April 20th, 2008 Posted in Bush, Defensa, EE.UU., Medios de comunicación

The New York Times has apparently decided to put a little more bite to its otherwise generally still forgiving portrayal of the Bush administration’s push for the invasion and occupation of Iraq (and the subsequent, hardly surprising utter disaster, even five years into the mess). After obtaining several thousands of texts under a Freedom of Information Act appeal, they unearthed tons of paper trails, pointing to the systematical and at least from the outside fairly obvious orchestration of deceit, misinformation and blatant propaganda to quell the protestations of those more reasonably inclined.

Oddly, the singular occurrence of the partial term “corrupt” in their pertaining lengthy article signed off by Dan Barstow is in characterization of Iraqi security forces. However, what on the one hand might appear as a somewhat understandable overly cohesive “team player” mindset and the resulting baffling effect of old boys networks of former military officers appearing visibly in media as “military analysts” while carrying the White House’s political water, can hardly be otherwise labeled than as the essence of mingled, mangled and confused interests.

As time goes by, I’m getting a better grip on the tremendous chasm in perception of the “threat” posed by Iraq - or better: the regime of thug Saddam Hussein - separating either side of the Atlantic. As an example, to the proverbial “average European” (if you can forgive that use of an atrocious oversimplification) the bravado and bluster displayed by former Secretary of State Colin Powell in his infamous remarks to the UN Security Council was far, far more transparent in its manipulative nature, than it was stateside, to his domestic audience.

Yet even as the New York Times spells out the details of a finely honed PR operation - that in some parts of that article even is alluded to with the charged term “Psyop” - the implication is still kept fairly low-key: the inherent untrustworthiness of mainstream media in the US.

How else can one reconcile the erstwhile widespread, almost bubbling regurgitation of so-called White House “talking points” (an interesting misnomer for submission of informed discussion to and subversion of it with pure, unadulterated political propaganda) that even the New York Times itself came to regret (among others, evidently long after the facts played out) with the relentless yet regrettably current pathology some unfortunately have attributed to individual “journalists” that systemically and categorically fudges, kludges and generally clobbers the all-important Big Picture to “inform” their audience?

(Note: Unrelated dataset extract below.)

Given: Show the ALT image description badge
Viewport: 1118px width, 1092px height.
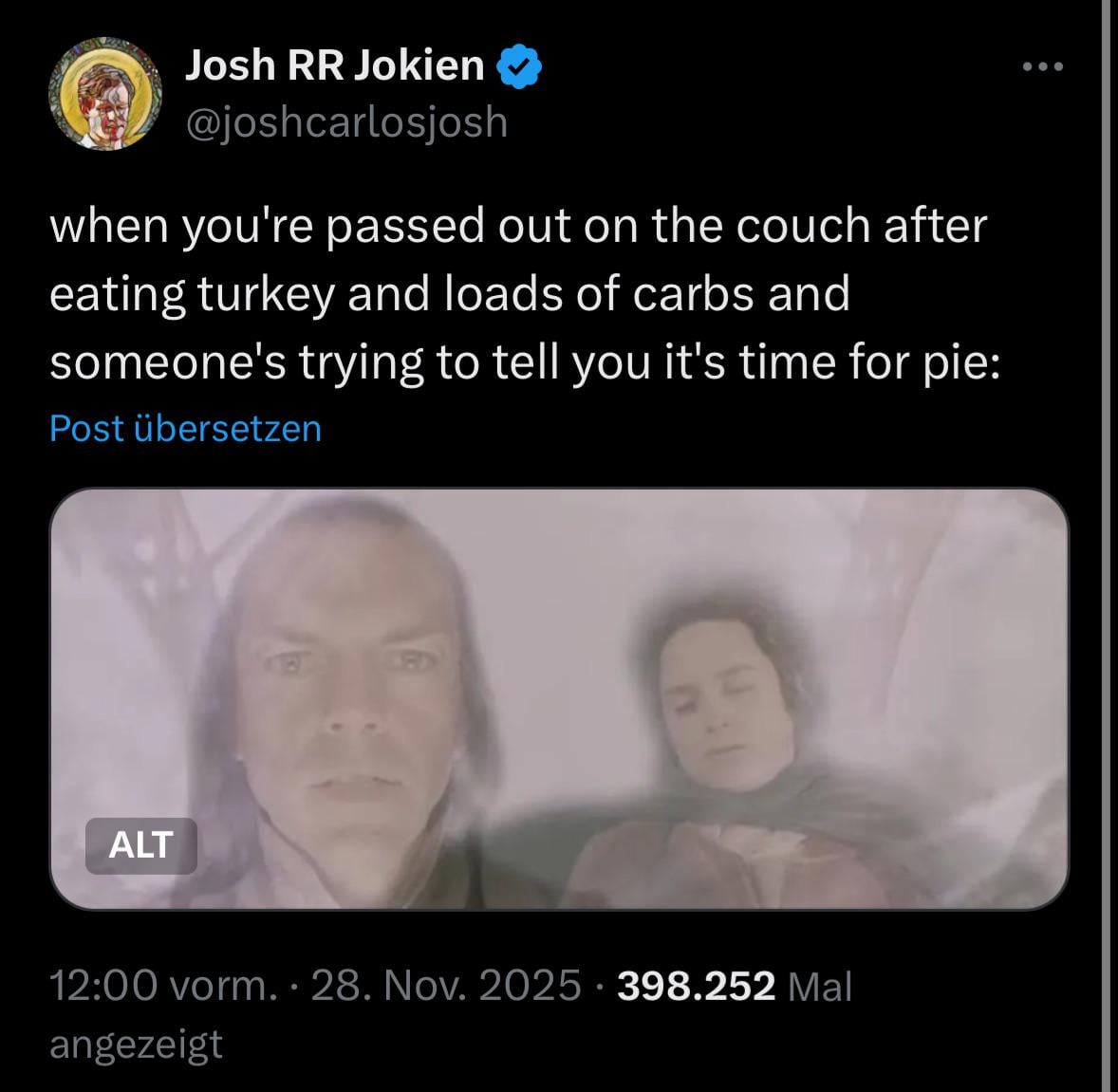Looking at the screenshot, I should (x=141, y=845).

Much as Fox News’ competitors would like one to disbelieve, the tendencies and systemic factors that work against investigative journalism in its truth finding mission and its efforts toward reasonably intelligent and objective reporting aren’t distinguished by what might be called “political bias”.

In fact, I believe the scope of political affinity should be restrained in its diversionary effects to a different angle on facts presented. All beyond that point, including flat out denials of facts, is a distortion that has no place in journalism. It is somewhat amusing to see how cases of blatant corruption of Iraqi news outlets by US government officials (as also mentioned tangentially in that NYT article, alongside references to past cash-for-favorable comments scandals) slip past obvious parallels in the US.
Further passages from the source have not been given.